Right now Hurricane Isaac is thrashing New Orleans and the Gulf Coast, but the thoughts of many residents there are on another storm. Today marks seven years since Hurricane Katrina blasted ashore along the Gulf Coast. The storm’s trail of destruction left at least 1,836 people dead and 80 percent of the city of New Orleans flooded, largely from the failure of the city’s levee system. Hurricane Katrina forever changed New Orleans economically, culturally, and environmentally and left the rest of the country with unforgettable images of damage and desperation. The federal government, especially the Federal Emergency Management Agency (FEMA), was roundly criticized for its bungled response to this unprecedented disaster.
Seven years later, New Orleans is still struggling to recover. Last week Professors Bill Quigley (who has written twoarticles about poverty and Hurricane Katrina for Clearinghouse Review: Journal of Poverty Law and Policy)and Davida Finger released their annual “Katrina Pain Index” to document the city’s slow recovery. The numbers paint a bleak picture for low-income residents of the Big Easy:
· 27 % of New Orleans residents live in poverty.
· 40 % of poor adults work, including a quarter who work full time yet remain in poverty.
· 37 % of New Orleans families are “asset poor,” which means they could not survive for three months without income.
· 42 % of New Orleans children live in poverty.
· New Orleans has the second highest rate of homelessness in the country.
· New Orleans also has the second highest rate of income inequality, and the racial disparities are striking:
o 30 % of African Americans live in poverty, as opposed to 8 % of whites.
o 50 % of African Americans in New Orleans are asset poor, followed by 40 % of Latinos, 24 % of Asians, and 22 % of whites.
o 65 % of African American children are poor, versus less than 1 % of white children.
To be sure, New Orleans had its problems before Hurricane Katrina, but given these statistics and the failures of the U.S. Army Corps of Engineers and FEMA, one could argue that the United States owes a debt to New Orleans and survivors of Hurricane Katrina. Instead, in a twisted irony, the federal government has been trying to collect debts fromHurricane Katrina survivors.
In the current issue of Clearinghouse Review, Professor Finger chronicles FEMA’s attempts to recoup alleged overpayments of post-disaster housing assistance and the challenges recipients have faced in contesting these collection efforts.
FEMA’s initial attempts to terminate housing assistance and recover overpayments were almost as sloppy as its initial handling of the hurricane itself: it did not adequately notify those who had been overpaid about why it wanted its money back and what the overpaid recipient could do about it. In addition, housing-assistance recipients had no due process before their assistance payments stopped.
Professor Finger, through her work with the Loyola Law Clinic, teamed with pro bono counsel and brought a class action lawsuit against FEMA that led to a $2.65 million settlement to resolve FEMA’s shoddy procedure for terminating housing assistance. FEMA also abandoned thousands of pending overpayment-collection efforts to review and revise its recoupment procedure.

Stored items
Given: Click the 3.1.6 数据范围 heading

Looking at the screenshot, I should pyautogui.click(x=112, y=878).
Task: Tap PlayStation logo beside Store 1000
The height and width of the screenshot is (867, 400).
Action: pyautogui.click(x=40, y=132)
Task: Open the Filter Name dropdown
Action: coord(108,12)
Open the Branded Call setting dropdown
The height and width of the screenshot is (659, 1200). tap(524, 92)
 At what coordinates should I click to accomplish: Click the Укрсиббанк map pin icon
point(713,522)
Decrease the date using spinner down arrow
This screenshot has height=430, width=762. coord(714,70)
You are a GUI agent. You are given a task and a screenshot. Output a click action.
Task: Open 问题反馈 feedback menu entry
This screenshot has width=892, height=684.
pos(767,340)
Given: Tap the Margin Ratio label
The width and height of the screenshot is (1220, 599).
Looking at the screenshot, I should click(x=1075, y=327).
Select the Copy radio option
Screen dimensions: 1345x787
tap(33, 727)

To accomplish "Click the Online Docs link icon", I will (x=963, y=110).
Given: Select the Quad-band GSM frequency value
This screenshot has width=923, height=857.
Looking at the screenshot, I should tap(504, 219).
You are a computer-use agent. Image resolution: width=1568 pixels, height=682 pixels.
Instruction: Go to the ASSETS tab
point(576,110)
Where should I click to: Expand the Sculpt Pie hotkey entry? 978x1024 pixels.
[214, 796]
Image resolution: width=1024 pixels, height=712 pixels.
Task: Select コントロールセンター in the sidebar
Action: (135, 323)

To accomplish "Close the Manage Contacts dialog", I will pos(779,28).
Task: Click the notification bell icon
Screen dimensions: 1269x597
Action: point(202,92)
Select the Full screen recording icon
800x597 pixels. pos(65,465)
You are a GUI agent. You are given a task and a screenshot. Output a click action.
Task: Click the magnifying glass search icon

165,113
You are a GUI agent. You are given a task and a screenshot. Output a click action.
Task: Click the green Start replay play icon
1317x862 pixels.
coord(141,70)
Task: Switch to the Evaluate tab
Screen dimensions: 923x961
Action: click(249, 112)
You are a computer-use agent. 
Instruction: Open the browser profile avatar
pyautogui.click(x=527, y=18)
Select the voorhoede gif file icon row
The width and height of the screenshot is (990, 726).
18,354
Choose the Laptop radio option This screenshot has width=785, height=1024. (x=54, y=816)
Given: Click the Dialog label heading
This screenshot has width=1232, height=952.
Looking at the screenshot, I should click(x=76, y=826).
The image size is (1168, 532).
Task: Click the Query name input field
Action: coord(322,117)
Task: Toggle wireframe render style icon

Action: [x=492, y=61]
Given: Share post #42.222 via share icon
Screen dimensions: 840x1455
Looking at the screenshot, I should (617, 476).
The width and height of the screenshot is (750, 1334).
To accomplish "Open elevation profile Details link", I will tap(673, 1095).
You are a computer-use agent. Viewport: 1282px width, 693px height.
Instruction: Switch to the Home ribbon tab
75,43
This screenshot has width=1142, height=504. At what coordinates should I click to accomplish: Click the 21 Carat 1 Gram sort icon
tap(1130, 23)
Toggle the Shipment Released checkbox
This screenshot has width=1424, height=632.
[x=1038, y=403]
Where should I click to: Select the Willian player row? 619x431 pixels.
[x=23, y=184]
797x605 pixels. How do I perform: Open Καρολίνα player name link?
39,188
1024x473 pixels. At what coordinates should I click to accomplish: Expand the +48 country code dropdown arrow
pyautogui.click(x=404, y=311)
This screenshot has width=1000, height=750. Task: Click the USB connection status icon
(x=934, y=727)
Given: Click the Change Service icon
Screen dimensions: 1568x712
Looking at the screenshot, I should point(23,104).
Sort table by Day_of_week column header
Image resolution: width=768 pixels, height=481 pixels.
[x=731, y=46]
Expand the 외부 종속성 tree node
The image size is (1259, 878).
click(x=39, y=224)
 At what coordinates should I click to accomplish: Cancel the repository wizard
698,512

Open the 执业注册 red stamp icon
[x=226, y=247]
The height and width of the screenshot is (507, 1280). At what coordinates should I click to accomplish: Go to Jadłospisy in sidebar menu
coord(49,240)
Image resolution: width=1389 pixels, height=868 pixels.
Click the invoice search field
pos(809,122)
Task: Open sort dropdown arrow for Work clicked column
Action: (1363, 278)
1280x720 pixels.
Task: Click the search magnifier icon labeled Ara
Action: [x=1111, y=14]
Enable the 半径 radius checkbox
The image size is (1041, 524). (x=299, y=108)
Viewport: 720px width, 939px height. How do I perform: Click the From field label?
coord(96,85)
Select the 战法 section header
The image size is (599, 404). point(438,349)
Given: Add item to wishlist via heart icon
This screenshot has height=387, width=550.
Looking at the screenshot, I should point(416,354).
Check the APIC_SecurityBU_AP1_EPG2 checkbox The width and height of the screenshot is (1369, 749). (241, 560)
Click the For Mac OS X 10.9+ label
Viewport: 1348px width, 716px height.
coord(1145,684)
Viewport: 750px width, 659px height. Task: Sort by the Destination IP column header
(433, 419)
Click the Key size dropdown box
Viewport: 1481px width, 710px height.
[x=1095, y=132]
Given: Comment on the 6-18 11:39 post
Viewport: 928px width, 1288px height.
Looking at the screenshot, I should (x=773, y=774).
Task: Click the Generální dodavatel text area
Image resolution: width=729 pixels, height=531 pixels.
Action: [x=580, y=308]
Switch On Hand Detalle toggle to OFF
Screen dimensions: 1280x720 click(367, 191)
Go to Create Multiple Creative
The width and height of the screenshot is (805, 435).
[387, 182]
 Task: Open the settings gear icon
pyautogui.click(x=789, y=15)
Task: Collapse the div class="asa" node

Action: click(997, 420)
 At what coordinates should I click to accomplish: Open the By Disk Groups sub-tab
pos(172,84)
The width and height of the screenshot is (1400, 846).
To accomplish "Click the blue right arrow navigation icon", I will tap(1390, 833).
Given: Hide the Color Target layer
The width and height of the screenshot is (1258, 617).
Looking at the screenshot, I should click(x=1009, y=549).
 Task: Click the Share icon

## WHAT THIS EXERCISE ASKS
1. Based on the text about New Orleans after Hurricane Katrina, decide whether each statement agrees with it. Answer yes or no for each, quoting the deciding words exactly. (a) Hurricane Katrina left at least 1,836 people dead. (b) New Orleans has the highest rate of homelessness in the country. (c) The class action lawsuit against FEMA led to a $2.65 million settlement.
2. Translate this sentence from the text about New Orleans after Hurricane Katrina into Spanish: "Seven years later, New Orleans is still struggling to recover."
3. Carry on the text about New Orleans after Hurricane Katrina, starting after its last sentence.
The entries were taken from a separate source.

## TASK RESPONSES
1.
(a) Yes: "The storm’s trail of destruction left at least 1,836 people dead"
(b) No: "New Orleans has the second highest rate of homelessness in the country."
(c) Yes: "brought a class action lawsuit against FEMA that led to a $2.65 million settlement"

2. Siete años después, Nueva Orleans todavía lucha por recuperarse.

3.
In the summer of 2011, half a year after settling the class action suit against it, FEMA sent out a fresh batch of more than 80,000 notice-of-debt letters to people who had allegedly received too much housing assistance from the agency. Those who received the letters had two options: (1) within 60 days they could appeal FEMA’s determination and submit evidence of their living situations six years prior—a nearly impossible task for people whose housing had been in flux since Katrina—or (2) they could request a “compromise” by demonstrating their current inability to pay, in which case FEMA would reserve the right to recoup the debt later if their financial circumstances changed.
After outrage grew over these insufficient remedies, at the end of 2011 Congress enacted the Disaster Assistance Recoupment Fairness Act (DARFA) to offer a more appropriate remedy. Under DARFA, an individual who received an overpayment from FEMA can obtain a complete waiver of this debt without the usual tax consequences of debt forgiveness. As Professor Finger explains, waivers are available when the overpayment was FEMA’s fault and collecting the debt would be “against equity and good conscience,” among other factors. Full waivers are available to those whose annual household adjusted gross income is less than $90,000, and partial waivers are available to those with higher incomes.
Unfortunately, FEMA’s authority to waive debt under DARFA ends September 30, 2012. And it is unclear whether everyone who qualifies for debt waiver even knows about it. Professor Finger notes that FEMA sent out 90,000 letters to people about waiving their debts under DARFA; right away, 20,000 of those letters came back as undeliverable. Recipients of these letters have only 60 days to respond from the date on the letter. Southeast Louisiana Legal Services has been working to raise awareness of this debt-relief opportunity.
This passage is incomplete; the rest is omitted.